Médecins résidents : Le Camra nie toute dissidence dans ses rangs

Des informations ont fait état de « fracture » au sein du mouvement des médecins résidents après que des candidats au DEMS aient demandé au ministère de tutelle de programmer une 3e session d’examens ? « Faux », tranche le Collectif autonome des médecins résidents algériens (Camra).
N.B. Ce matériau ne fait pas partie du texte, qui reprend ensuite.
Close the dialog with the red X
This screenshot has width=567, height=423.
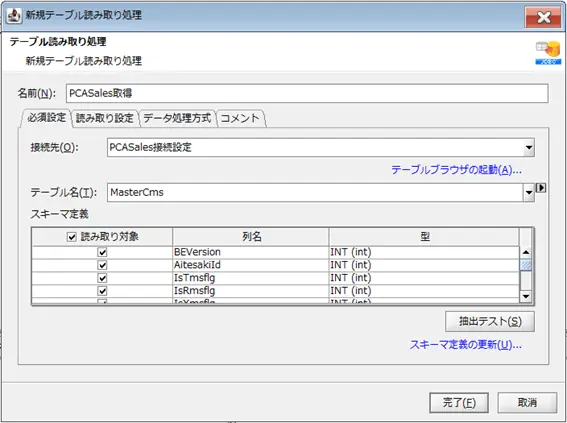543,17
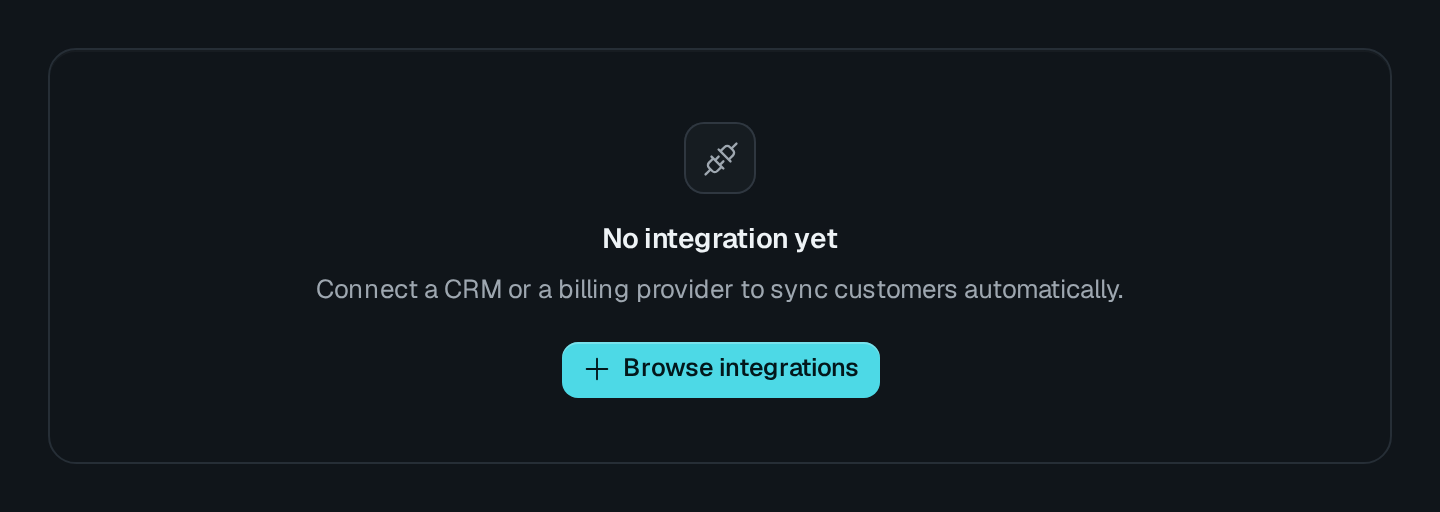This screenshot has height=512, width=1440.
Task: Tap the rounded tile behind the plug icon
Action: 720,158
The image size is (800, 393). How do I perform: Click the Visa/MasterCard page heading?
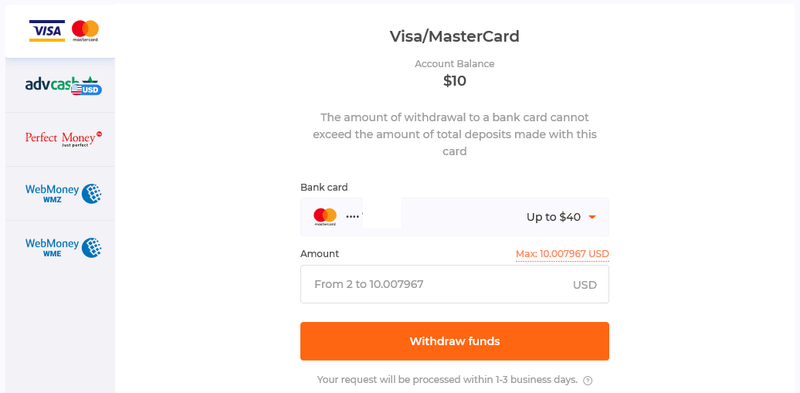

Le Collectif qui s’est procuré une copie de « la lettre anonyme » envoyée le 13 mai dernier à la Directrice de la formation en sciences médicales du ministère de l’Enseignement supérieur, dénonce « une tentative de division et de démotivation de plus, qui s’ajoute à une liste d’agissements répréhensibles ». Dans un démenti publié sur son site web, il pointe du doigt une démarche « inconsidérée » de vouloir « casser le mouvement légitime que mènent les médecins résidents depuis des mois ».

« Non, il n’y a aucune cassure au sein du CAMRA ! », peut-on lire encore dans la mise au point, citant et publiant de « nombreux communiqués » rédigés par « les représentants des DEMS-istes des différentes spécialités afin de démentir les propos rapportés par cette lettre ».
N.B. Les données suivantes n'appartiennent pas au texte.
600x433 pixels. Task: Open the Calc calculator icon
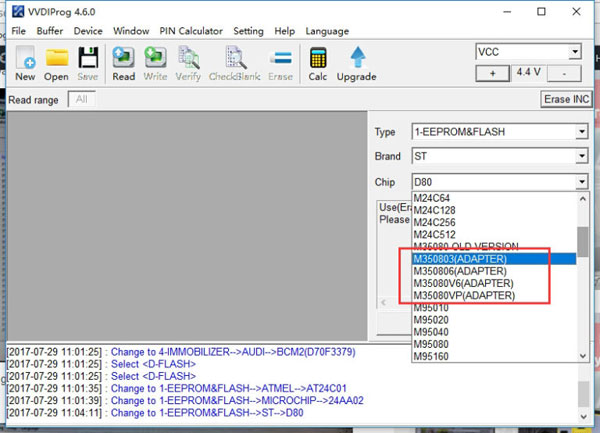[x=318, y=64]
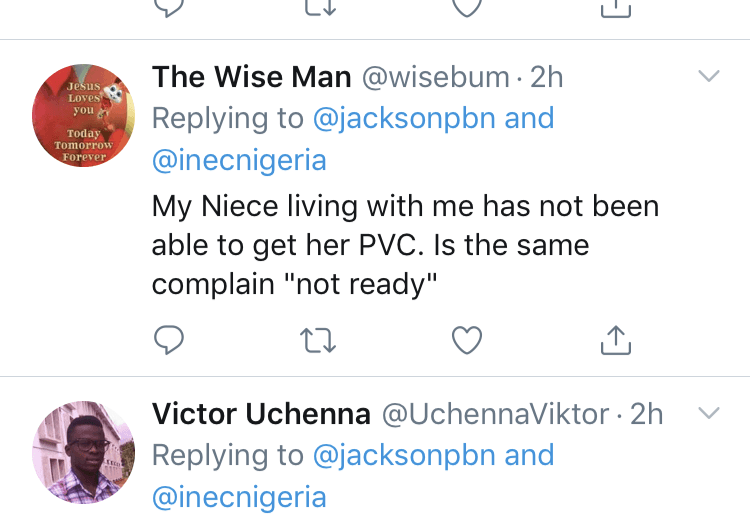Open The Wise Man display name
Viewport: 750px width, 516px height.
click(252, 77)
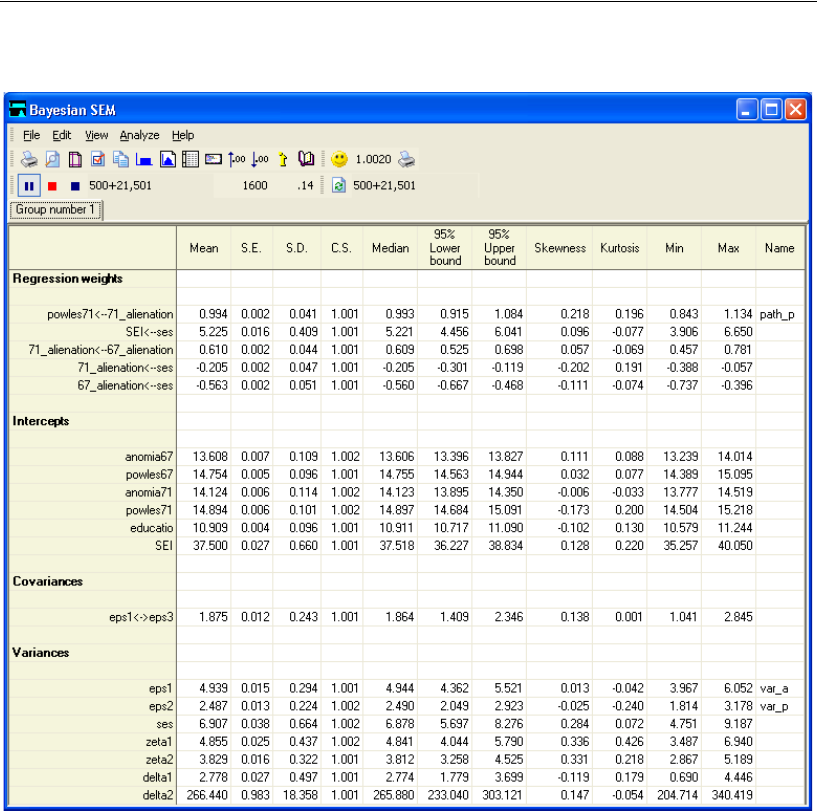Click the yellow smiley convergence icon
The image size is (817, 811).
pyautogui.click(x=340, y=160)
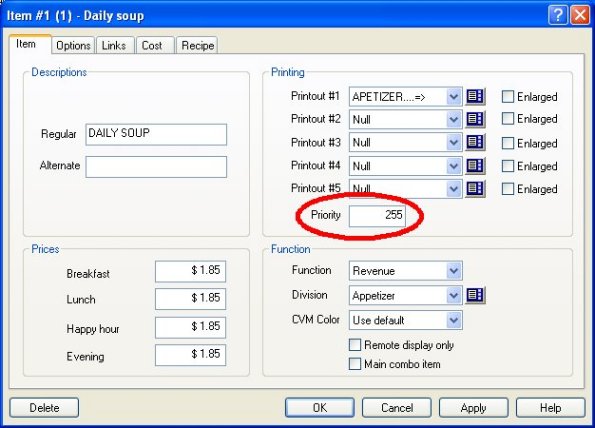
Task: Switch to the Recipe tab
Action: (197, 46)
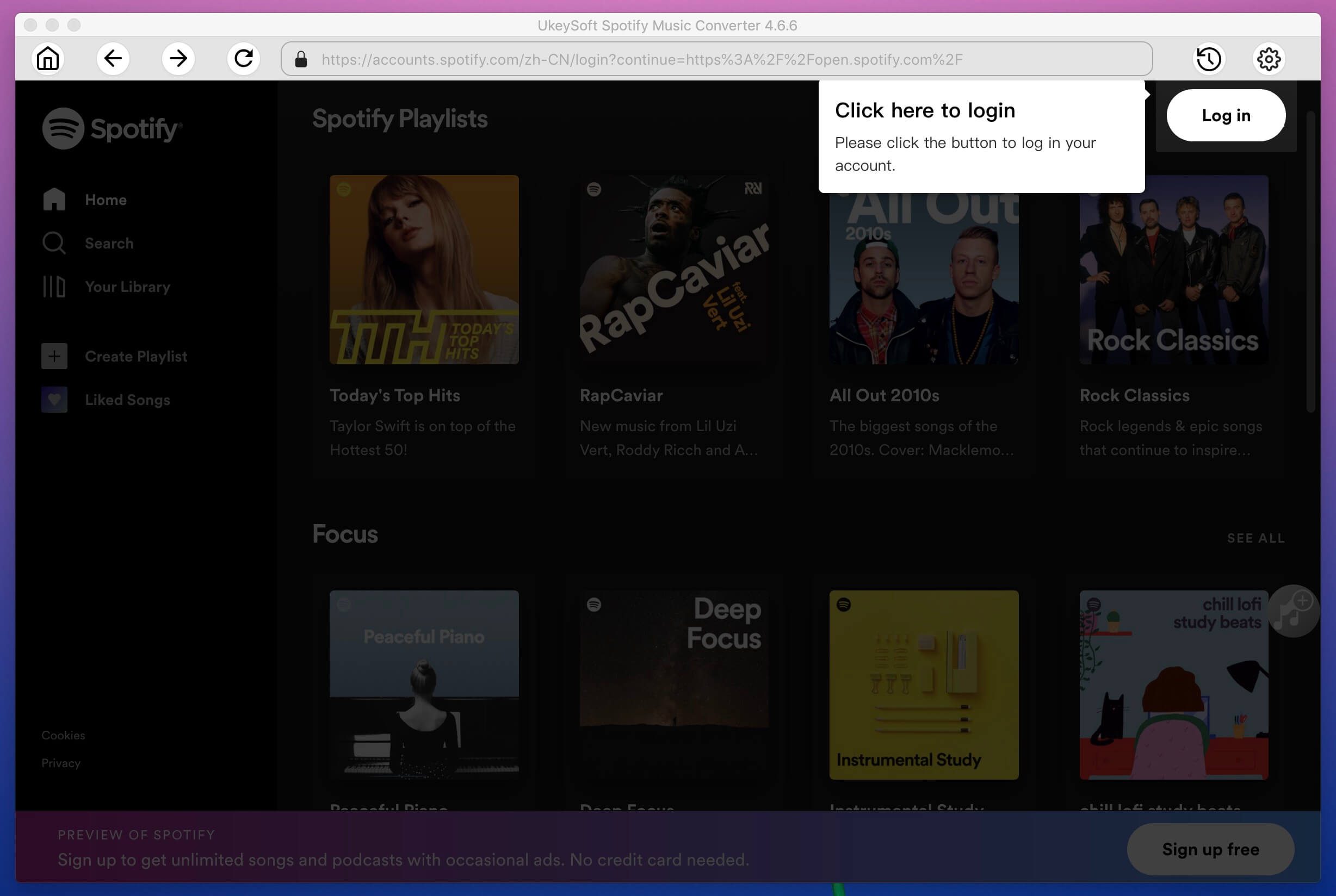Click the Create Playlist icon

pyautogui.click(x=53, y=355)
Ainsi, on peut y trouver les démentis des candidats d’endocrinologie-diabétologie, de gynécologie-obstétrique, de médecine légale, d’ophtalmologie et de pédiatrie…
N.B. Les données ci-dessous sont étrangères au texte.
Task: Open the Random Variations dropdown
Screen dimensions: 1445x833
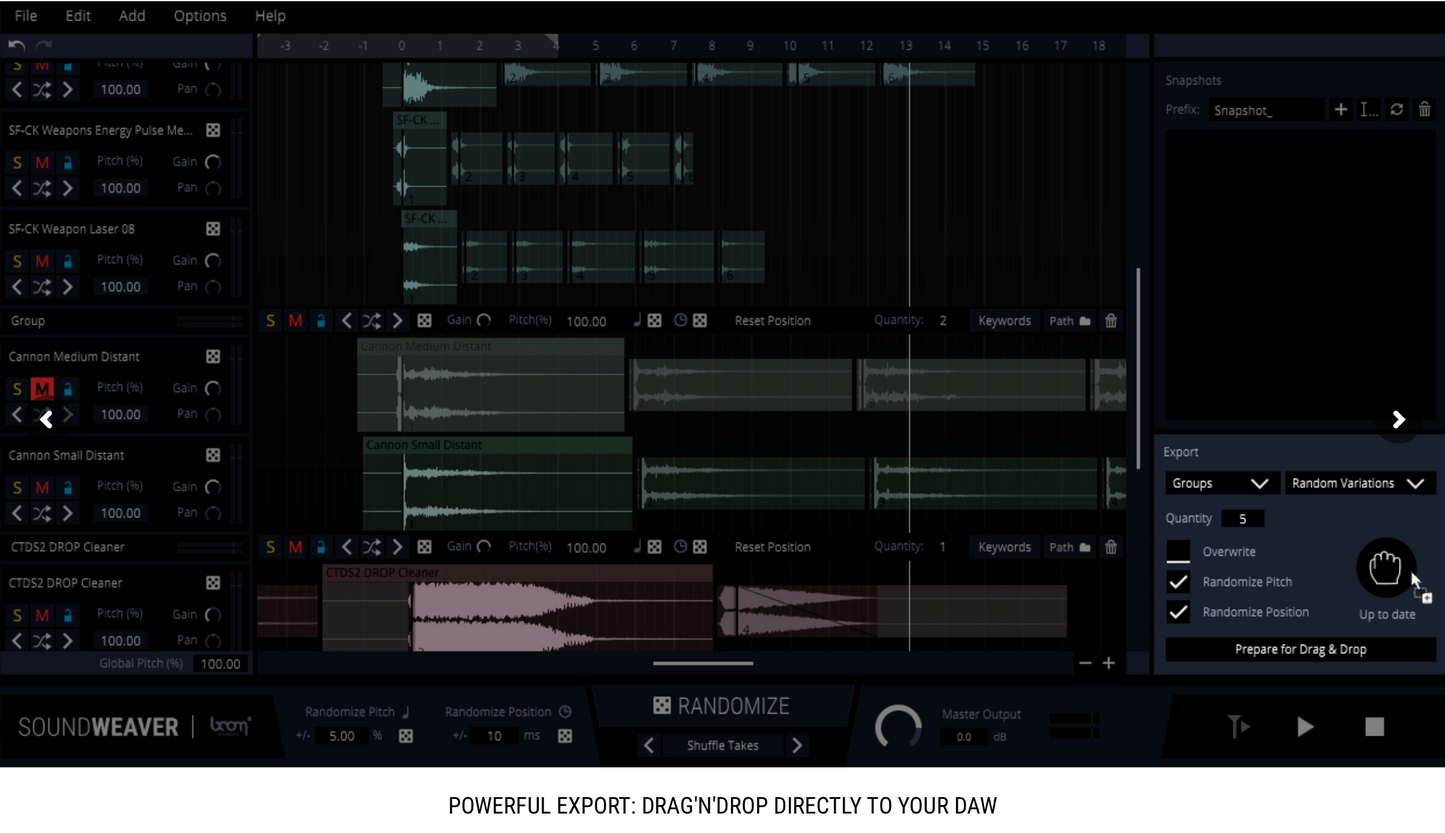Action: click(1359, 483)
Les rédacteurs anonymes de la lettre avaient, pour rappel, justifié leur initiative, par le souci de « rejoindre nos postes budgétaires du service civil». Cependant, « il s’avère que la majorité des candidats n’a jamais été informée », affirme le Camra, ajoutant qu’« entre candidats du DEMS -ceux qui ont prouvé et prouvent encore leur cohésion-, toutes les éventualités se discutent en toute sérénité ».

Convaincu de l’adhésion et de l’attachement des candidats au DEMS au mouvement, le Camra averti le ministère qu’en cas d’une 3e session, elle sera « boycottée par la majorité et ne fera que porter la tutelle à la scène du scandale, une troisième fois ».